(TO DO):
Which lines of the data include the string "Select"? List them all.

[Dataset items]
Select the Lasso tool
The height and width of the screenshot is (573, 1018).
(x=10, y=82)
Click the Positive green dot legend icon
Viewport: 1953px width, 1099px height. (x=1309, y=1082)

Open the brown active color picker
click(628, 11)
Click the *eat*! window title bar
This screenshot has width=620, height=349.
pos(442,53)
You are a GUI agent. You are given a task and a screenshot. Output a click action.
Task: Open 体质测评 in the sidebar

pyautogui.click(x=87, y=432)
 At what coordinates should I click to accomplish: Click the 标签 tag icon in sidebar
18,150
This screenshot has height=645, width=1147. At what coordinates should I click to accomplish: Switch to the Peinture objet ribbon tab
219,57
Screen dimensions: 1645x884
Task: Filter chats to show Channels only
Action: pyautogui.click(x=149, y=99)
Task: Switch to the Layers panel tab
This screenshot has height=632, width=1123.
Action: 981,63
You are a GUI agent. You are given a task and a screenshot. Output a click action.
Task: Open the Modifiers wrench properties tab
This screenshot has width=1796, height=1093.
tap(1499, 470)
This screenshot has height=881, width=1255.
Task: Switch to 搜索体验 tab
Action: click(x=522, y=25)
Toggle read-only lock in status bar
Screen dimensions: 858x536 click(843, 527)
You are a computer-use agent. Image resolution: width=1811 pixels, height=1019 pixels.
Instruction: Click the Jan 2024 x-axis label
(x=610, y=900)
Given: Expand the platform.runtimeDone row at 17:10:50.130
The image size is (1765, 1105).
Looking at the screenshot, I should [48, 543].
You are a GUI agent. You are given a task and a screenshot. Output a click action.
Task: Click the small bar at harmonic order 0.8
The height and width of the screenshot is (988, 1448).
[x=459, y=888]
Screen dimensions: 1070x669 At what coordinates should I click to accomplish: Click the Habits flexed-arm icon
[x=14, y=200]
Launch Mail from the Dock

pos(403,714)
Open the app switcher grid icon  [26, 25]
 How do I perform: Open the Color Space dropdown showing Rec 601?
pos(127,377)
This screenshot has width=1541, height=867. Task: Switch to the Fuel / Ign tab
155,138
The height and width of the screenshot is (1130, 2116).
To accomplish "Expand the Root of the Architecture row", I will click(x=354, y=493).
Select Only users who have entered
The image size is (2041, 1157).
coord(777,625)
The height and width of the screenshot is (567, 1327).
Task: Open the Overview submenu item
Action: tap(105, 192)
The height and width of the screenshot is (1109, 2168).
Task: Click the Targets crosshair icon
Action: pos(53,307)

(EXERCISE ANSWER):
Select the Lasso tool
Select Only users who have entered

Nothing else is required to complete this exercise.